EXERCISE DETAILS –
Rewrite the records as a Markdown table with the columns Row and Line, giving each line a row number and leaving out blank lines. Begin at the line that contains "You are a GUI" and stop after the line that contains "click(33, 23)".

PROVIDED MATERIAL –
=-=-=

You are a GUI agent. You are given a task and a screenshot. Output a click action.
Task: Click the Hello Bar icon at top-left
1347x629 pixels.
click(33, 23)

=-=-=

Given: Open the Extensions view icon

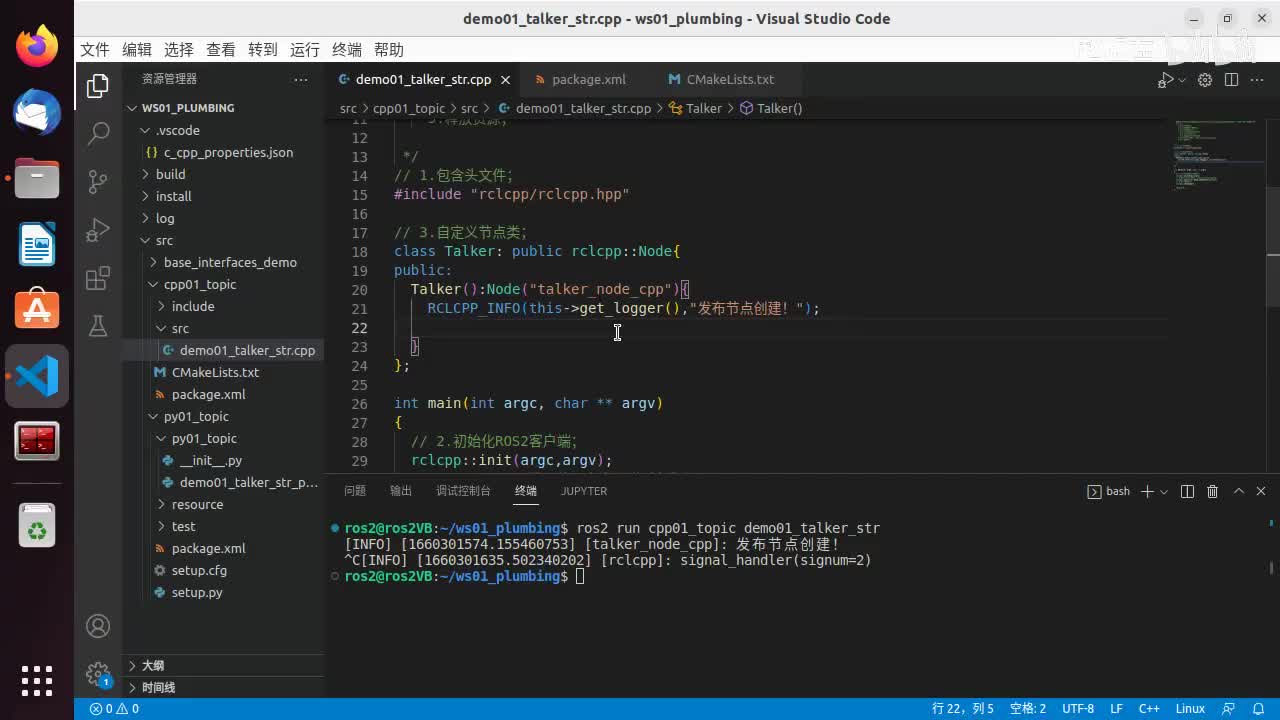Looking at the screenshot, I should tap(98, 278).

=-=-=

FULL ANSWER –
| Row | Line |
|---|---|
| 1 | You are a GUI agent. You are given a task and a screenshot. Output a click action. |
| 2 | Task: Click the Hello Bar icon at top-left |
| 3 | 1347x629 pixels. |
| 4 | click(33, 23) |